If all eight of the churches decide to leave it could have a huge impact on the Presbytery of Pueblo. First Presbyterian Church alone accounted for half of the administrative body’s budget, Anderson said.
A vote Sunday by the largest Presbyterian church in Colorado Springs to split from the denomination’s main governing body in the United States may just be the beginning of a growing divide.
Eight churches in the region have expressed an interest in splitting from Presbyterian Church (USA), said Ronald Anderson, executive presbyter for the region that is based in Pueblo and spans much of southern Colorado. Those eight churches account for almost a fourth of the total churches in the Presbytery of Pueblo and make up more than half of the region’s total members.

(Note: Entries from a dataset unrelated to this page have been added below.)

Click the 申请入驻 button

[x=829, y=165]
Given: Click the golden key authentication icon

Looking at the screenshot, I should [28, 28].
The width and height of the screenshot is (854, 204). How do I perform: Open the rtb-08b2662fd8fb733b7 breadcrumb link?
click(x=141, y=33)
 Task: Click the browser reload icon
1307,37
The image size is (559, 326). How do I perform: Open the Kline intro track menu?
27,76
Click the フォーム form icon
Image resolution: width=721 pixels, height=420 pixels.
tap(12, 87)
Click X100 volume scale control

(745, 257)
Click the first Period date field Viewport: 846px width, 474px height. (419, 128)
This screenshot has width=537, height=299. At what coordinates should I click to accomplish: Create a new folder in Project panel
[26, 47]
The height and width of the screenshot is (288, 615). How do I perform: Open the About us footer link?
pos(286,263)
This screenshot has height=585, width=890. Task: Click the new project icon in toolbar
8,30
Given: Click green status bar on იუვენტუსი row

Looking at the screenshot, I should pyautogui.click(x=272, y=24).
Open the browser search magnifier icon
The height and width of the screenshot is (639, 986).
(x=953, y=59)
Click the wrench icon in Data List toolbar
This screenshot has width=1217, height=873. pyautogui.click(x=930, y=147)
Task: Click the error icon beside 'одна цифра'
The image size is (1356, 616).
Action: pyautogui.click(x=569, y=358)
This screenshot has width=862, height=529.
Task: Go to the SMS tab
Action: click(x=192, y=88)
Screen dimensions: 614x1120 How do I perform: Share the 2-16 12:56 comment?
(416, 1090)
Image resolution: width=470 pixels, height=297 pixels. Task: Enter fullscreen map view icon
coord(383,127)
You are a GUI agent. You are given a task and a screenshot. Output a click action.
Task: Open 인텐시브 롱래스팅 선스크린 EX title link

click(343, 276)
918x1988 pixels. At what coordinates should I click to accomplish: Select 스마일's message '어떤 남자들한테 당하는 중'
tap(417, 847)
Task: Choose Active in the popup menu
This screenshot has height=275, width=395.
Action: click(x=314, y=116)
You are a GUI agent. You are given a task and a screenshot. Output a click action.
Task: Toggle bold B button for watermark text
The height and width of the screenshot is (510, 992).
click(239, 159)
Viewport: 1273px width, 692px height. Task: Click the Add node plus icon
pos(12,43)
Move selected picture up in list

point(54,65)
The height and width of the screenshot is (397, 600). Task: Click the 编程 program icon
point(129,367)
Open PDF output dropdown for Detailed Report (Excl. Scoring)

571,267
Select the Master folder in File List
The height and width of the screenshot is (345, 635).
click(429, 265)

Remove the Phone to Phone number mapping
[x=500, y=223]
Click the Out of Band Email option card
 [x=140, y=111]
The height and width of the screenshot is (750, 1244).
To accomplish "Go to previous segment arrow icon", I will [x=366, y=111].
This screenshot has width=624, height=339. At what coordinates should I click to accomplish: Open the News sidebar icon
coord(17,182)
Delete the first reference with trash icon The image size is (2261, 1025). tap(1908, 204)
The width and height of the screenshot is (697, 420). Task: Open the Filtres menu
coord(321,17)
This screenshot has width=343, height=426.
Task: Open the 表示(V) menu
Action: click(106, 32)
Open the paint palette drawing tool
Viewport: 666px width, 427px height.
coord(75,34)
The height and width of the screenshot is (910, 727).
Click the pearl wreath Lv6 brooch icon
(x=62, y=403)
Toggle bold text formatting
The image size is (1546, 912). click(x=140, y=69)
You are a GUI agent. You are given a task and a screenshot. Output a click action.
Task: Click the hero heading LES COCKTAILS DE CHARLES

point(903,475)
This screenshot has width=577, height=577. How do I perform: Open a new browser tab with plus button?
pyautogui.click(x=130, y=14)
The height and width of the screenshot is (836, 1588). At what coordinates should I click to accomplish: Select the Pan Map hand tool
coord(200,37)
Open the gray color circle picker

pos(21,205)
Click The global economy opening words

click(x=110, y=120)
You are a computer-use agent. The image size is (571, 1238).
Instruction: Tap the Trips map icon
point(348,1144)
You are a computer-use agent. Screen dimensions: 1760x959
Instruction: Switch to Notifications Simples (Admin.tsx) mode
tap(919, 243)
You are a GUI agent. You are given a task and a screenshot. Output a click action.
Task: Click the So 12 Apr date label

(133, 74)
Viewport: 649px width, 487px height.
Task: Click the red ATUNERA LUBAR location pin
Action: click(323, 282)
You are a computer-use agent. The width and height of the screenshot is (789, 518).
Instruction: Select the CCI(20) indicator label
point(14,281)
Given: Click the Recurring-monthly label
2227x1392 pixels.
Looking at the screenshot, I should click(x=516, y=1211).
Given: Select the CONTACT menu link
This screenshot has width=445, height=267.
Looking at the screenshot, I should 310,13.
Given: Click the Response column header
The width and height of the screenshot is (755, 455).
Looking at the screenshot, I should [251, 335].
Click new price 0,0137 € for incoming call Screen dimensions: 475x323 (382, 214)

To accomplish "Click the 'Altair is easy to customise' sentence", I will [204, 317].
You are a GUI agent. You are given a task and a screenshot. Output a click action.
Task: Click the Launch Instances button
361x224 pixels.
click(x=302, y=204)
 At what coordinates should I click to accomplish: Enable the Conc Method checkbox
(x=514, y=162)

On Sunday afternoon, 88 percent of First Presbyterian Church members voted in an informal poll to split with the mainline Presbyterian church and join a newly created, and more conservative, group called the Evangelical Covenant Order of Presbyterians. The vote was the culmination of several months of work by church leaders who sought to distance themselves from the main governing body after it voted in May that congregations could appoint openly gay ministers.
To officially make the split, church leaders and the Presbytery of Pueblo still have to negotiate terms and the congregation has to make an official vote, presumably in late-April.
Rev. Tom Trinidad, pastor at Faith Presbyterian church, 1529 N. Circle Drive, in Colorado Springs said his congregation is not considering a split and is sad that other churches want to leave.
“I like having people at the table to have different opinions,” he said. “If the conservative churches all leave then we lose their input and we lose our accountability to them.”